INSTRUCTIONS
(a) List the four countries named in the first paragraph of the speech excerpt on democratic solidarity.
(b) Carry on the speech excerpt on democratic solidarity from its final sentence.

EXTRACTED TEXT
□ □ □ □ □ □ □

Today, that struggle is unfolding in places like Georgia, Ukraine, Moldova and Belarus and, most vividly of all, across the Middle East and North Africa. The question for us now is the same as it was when Lech Wałęsa climbed that fence at Gdańsk. What side of history will we, the great democracies, be on?

There’s always the temptation to see in the dreams of others for democracy all of the particular reasons why their struggles are different from ours, to concentrate on the many features of culture or history or religion that sets us apart from these people’s aspirations. But if I leave you with only one thought tonight, my friends, let it be this. It is our obligation as free peoples to look beyond these divisions, to disregard all of the arguments that counsel passivity in the fight for human dignity and to reaffirm that core idea that still unites us all and summons us all to still noble endeavors: solidarity – solidarity with the universal longings of the human soul for basic rights and equality, for liberty under the law, for tolerance and opportunity.

Like the workers of Gdańsk or the youth of East Berlin, young people across the Middle East and North Africa and many other places too are peacefully demonstrating to change the character of their countries, demonstrations that are defined not by violent extremism but by peaceful dissent, not by hateful ideology of violence, but by the indivisible longing for human rights and democracy. And as such, they’re expanding limitations of what many once thought possible in these societies. They’re forging a new reality in the region where power and freedom align. And this would be the profoundest repudiation imaginable to the last awful remnants of totalitarianism in our world: the ideology of al-Qaida and its terrorist allies.

□ □ □ □ □ □ □

Stored data entries

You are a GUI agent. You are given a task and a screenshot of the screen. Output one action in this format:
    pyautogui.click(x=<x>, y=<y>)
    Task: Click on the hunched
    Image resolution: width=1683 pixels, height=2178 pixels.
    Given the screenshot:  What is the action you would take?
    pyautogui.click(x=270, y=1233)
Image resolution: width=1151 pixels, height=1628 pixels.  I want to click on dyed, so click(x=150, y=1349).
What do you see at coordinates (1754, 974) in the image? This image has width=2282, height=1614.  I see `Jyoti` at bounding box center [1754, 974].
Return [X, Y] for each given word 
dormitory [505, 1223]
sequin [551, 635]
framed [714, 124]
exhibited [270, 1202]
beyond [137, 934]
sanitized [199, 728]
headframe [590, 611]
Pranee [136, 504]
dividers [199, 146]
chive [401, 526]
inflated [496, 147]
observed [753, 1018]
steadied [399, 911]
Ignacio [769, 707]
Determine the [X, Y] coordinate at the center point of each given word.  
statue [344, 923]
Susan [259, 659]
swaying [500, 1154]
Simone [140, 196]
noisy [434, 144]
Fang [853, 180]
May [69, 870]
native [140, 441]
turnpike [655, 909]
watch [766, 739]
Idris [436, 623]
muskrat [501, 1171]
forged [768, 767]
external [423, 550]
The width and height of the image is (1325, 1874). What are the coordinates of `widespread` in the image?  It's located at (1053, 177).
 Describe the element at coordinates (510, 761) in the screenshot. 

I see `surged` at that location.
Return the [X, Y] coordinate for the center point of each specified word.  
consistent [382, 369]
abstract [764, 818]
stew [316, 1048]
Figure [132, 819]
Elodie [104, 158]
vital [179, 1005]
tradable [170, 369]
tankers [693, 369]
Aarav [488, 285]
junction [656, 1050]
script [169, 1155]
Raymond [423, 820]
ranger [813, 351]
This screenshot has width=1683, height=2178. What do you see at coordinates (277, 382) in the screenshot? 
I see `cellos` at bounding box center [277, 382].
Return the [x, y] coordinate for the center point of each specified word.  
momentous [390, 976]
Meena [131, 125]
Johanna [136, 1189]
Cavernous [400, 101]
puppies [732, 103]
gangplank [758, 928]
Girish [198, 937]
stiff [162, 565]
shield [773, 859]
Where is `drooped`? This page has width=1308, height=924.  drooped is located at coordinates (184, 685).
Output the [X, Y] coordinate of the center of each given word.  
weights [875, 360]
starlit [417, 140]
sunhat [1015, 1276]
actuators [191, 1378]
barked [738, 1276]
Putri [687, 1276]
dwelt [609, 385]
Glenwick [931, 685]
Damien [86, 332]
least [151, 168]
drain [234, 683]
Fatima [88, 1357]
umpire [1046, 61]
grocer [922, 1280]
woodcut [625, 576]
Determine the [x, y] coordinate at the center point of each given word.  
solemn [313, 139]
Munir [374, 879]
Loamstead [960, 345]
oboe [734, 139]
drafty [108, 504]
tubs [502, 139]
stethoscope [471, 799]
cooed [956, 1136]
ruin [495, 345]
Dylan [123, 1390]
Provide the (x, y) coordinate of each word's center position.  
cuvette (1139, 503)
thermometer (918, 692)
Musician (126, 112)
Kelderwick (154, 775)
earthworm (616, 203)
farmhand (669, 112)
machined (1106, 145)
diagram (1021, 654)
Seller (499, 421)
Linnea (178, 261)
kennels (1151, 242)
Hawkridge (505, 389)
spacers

□ □ □ □ □ □ □

RESULTS FOR THE EXERCISE
(a) Georgia, Ukraine, Moldova, Belarus

(b)
This is the same spirit that launched Solidarity and tore down the Berlin Wall and pulled back the Iron Curtain. It’s the same spirit that liberated Poland and deepened the unity of Europe and expanded the Atlantic alliance. And it is this peace-loving, life-affirming, justice-seeking spirit that will one day overcome the final challenges to it.

Thank you again for this great honor. I will cherish it forever, just as my fellow Americans and I cherish our nation’s warm and enduring relationship with Poland. Thank you. (Applause.)

MR. KEMPE: I’d ask Senator McCain to stay here for a moment, and if the other of tonight’s awardees – hold your applause for a moment – as the other of tonight’s awardees and introducers come to the stage, I’d welcome you all to the stage for a final round of applause, though hold it for just one second. And also, Mayor Dutkiewicz, please, and Ambassador Feinstein.

You’re all going to be invited to the terrace for an incredible fountain show and champagne afterwards to toast the awardees there and continue your conversations. Before I thank you for coming and ask you to applaud our awardees as they all come to the stage, I do want to thank some organizers.

I’d like to say this was a U.S.-Polish triumph tonight, but the organizer on the Atlantic Council side was the Polish director at the Atlantic Council in Washington, Ania Voloshin. I want to thank her and her team, Magda Piesetska (ph) and Anjay Bobinski (ph) and their teams for making this such an incredible success. Thank you. (Applause. Music.) And thank you all for coming to the third annual Atlantic Council Freedom Awards. And please join in applause for all of our awardees tonight. Thank you. (Applause. Music.)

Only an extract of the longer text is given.